After establishing a connection between ER stress and characteristics of sarcopenia, we determined whether the impact of CPNE1 overexpression on mitochondrial function in young satellite cells was influenced by the PERK/eIF2α/ATF4 pathway, which is associated with ER stress and the UPR (Zito 2019). We found that CPNE1 overexpression impeded myotube formation and was reversed by PERK inhibitor. Moreover, we found an interaction between CPNE1 and PERK involving acetylation. Overexpression of CPNE1 increases the acetylation of PERK, which in turn inhibits the proliferation and differentiation of satellite cells. In addition to CPNE1, other proteins are believed to regulate the acetylation of PERK (Zhang et al. 2021). For instance, in a mouse model of chronic kidney disease, ER stress-induced vascular calcification was found to depend on PERK acetylation (Zhang et al. 2021). Terpinen-4-ol could alleviate vascular calcification in these mice by inhibiting the PERK/eIF2α/ATF4 pathway through the SIRT1 deacetylation of PERK.

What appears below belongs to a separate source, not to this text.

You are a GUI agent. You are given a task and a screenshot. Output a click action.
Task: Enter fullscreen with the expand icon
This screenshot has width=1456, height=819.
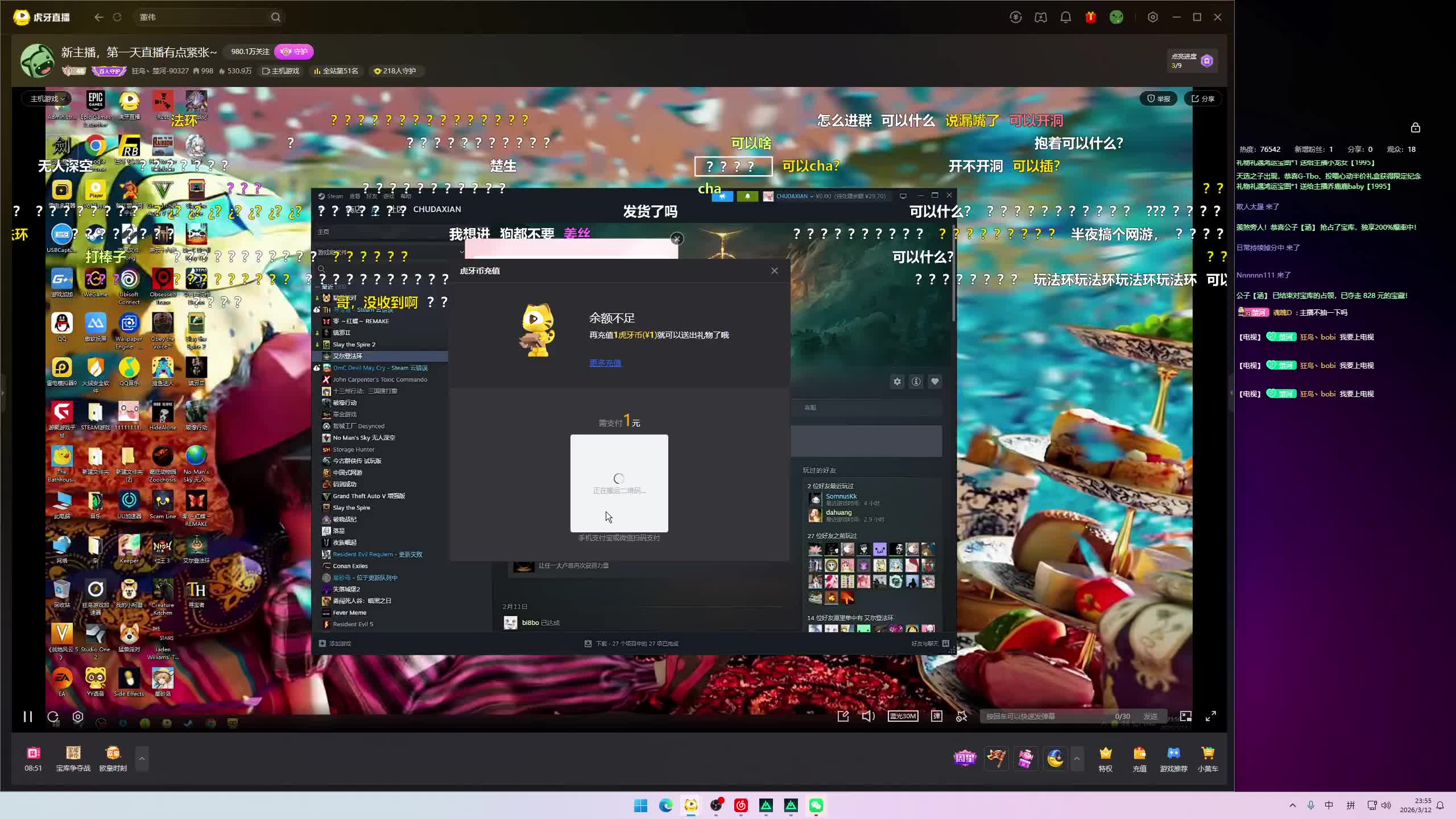[1211, 716]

We also investigated the overexpression of CPNE1 in the TA muscles of young mice. The major lipid species found in the skeletal muscle of young mice overexpressing CPNE1 were comparable to that found in old mice. In our study, CPNE1 overexpression in young muscles reduced muscle regeneration and the exercise capacity of the mice. Muscles in the mice overexpressing CPNE1 were weakened and were reversed by the PERK inhibitor, signifying that CPNE1 is an important modifier that drives mitochondrial homeostasis to regulate myogenic cell proliferation and differentiation via the PERK-eIF2α pathway.

To conclude, we have identified CPNE1 as a myogenesis modifier in sarcopenia. CPNE1 is upregulated in old skeletal muscles and young skeletal muscle satellite cells with palmitate-induced atrophy. The overexpression of CPNE1 hinders proliferation and differentiation and increases muscle atrophy in young satellite cells and disrupts the balance of mitochondrial fusion and division to cause ER stress. The effects of CPNE1 on mitochondrial function are dependent on the PERK/eIF2α/ATF4 pathway. The overexpression of CPNE1 in young muscles alters membrane lipid composition, reduces skeletal muscle fibrosis regeneration, and exercise capacity in mice. Therefore, CPNE1 could be a valuable target for age-related sarcopenia.